A 2016 study from the Philadelphia Federal Reserve found that almost one-quarter of the affordable housing in Philadelphia will see its affordability restrictions expire in the next few years. The Fed researchers found that 1,099 units are especially vulnerable to market rate conversions because they are located in hot market neighborhoods and are owned by for-profit entities.

Green says it’s these exact kind of projects that he had in mind when he introduced the bill.

“We already have a very significant problem in the city of Philadelphia where we don’t have enough affordable housing units,” said Green. “This is a way to preserve the units that are affordable and let them stay affordable.”

The bill requires the owner to give 24 months notice of any changes to affordability to the city’s Department of Planning and Development, the local Councilperson, and the tenants.

The federal government already requires property owners to give advance notice if they are going to take an affordable housing project out of a subsidy program, but they only require one year’s notice.

Green’s bill would also give city officials the right of first refusal to purchase the property.

Landlord groups seemed wary of the idea, arguing that their industry has already faced a substantial amount of new regulation from City Hall in recent years. A new lead remediation law for older rental properties recently went into effect, while bed bug regulations and a right-to-counsel bill for those being evicted are also advancing in City Council.

“From my perspective, as a businessperson, two years advance notice is a long time,” said Victor Pinckney, vice-president of the Homeowners Association of Philadelphia (HAPCO), a landlord advocacy group. “If someone is on the fence about using the tax credit, this would push them away from the program.”

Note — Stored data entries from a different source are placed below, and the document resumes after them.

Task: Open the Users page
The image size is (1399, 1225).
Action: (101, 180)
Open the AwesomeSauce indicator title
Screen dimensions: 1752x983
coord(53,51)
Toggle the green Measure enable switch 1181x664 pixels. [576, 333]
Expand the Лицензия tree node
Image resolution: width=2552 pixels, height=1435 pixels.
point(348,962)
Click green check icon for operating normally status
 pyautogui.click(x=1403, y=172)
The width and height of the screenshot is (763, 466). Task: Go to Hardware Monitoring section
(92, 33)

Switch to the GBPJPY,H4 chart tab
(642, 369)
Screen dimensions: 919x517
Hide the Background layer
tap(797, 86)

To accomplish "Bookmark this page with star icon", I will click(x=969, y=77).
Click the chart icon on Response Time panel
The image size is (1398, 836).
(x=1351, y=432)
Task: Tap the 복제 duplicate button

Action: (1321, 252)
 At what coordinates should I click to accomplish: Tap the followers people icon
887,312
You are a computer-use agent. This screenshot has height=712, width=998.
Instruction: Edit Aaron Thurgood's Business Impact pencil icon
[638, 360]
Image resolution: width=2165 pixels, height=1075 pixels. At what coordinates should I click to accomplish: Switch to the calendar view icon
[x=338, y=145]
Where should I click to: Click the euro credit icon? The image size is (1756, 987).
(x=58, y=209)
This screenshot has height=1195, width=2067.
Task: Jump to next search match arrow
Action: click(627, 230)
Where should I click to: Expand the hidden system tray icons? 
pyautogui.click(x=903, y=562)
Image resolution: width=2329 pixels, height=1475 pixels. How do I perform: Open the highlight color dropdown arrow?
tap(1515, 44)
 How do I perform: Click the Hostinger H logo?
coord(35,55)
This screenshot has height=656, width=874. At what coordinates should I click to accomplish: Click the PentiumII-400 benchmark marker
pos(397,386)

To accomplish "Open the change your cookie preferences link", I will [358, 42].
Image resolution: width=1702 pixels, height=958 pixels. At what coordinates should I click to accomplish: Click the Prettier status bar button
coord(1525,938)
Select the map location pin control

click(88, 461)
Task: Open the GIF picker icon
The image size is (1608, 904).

Green’s other legislation would extend the mixed income-housing bonus to non-residential properties. Currently, if a residential developer builds affordable units on-site or pays into the Housing Trust Fund, they can build taller and denser projects.

Green’s legislation would allow those whose projects are non-residential to pay into the Housing Trust Fund in exchange for being allowed greater height and floor area than the underlying zoning would allow.

Green says he wants to make sure any new funding generated by such a law would go to housing for the poorest, and not into a new sub-fund created by Philadelphia City Council that allows local affordable housing dollars to be spent on projects for those up to 120 percent of area median income (or $105,000 for a family of four).

The creation of the sub-fund angered many affordable housing advocates, who argue that all available housing subsidies should be used to support those most at risk of homelessness.

“This is one way to provide some additional dollars in the trust fund for the people who are most in need of resources,” said Green.